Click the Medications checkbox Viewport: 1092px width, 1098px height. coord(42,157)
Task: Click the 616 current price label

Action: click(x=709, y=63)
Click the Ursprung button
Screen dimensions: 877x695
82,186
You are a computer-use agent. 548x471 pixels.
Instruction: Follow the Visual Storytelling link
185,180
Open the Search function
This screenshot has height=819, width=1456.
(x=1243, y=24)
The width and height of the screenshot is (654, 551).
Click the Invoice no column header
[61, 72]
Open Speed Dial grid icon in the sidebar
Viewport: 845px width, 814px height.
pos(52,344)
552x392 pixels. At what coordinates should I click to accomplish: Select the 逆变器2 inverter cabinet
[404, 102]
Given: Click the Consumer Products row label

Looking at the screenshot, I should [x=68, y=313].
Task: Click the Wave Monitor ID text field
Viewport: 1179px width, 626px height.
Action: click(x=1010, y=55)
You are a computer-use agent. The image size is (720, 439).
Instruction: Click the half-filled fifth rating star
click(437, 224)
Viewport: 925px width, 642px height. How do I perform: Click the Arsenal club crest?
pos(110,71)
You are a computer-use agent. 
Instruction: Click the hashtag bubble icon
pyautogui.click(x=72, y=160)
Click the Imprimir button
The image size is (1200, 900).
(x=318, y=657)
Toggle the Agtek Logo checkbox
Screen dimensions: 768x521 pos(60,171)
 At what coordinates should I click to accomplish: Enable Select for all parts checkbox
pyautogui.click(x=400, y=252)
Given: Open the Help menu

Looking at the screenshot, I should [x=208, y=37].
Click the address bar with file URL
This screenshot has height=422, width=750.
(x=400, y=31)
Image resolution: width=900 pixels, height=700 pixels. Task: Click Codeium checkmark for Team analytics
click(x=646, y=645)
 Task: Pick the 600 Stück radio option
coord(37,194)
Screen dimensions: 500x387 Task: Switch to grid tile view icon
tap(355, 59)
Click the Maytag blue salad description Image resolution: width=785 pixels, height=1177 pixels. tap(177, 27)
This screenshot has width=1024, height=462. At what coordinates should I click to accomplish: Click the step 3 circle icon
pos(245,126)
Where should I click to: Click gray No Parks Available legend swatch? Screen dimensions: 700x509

__WHAT THE TASK REQUIRES__. Return the lines exactly as they stand, please. Start at the top of the material and finish with the line where "Open the Search function" appears.

__ANSWER__.
Click the Medications checkbox Viewport: 1092px width, 1098px height. coord(42,157)
Task: Click the 616 current price label

Action: click(x=709, y=63)
Click the Ursprung button
Screen dimensions: 877x695
82,186
You are a computer-use agent. 548x471 pixels.
Instruction: Follow the Visual Storytelling link
185,180
Open the Search function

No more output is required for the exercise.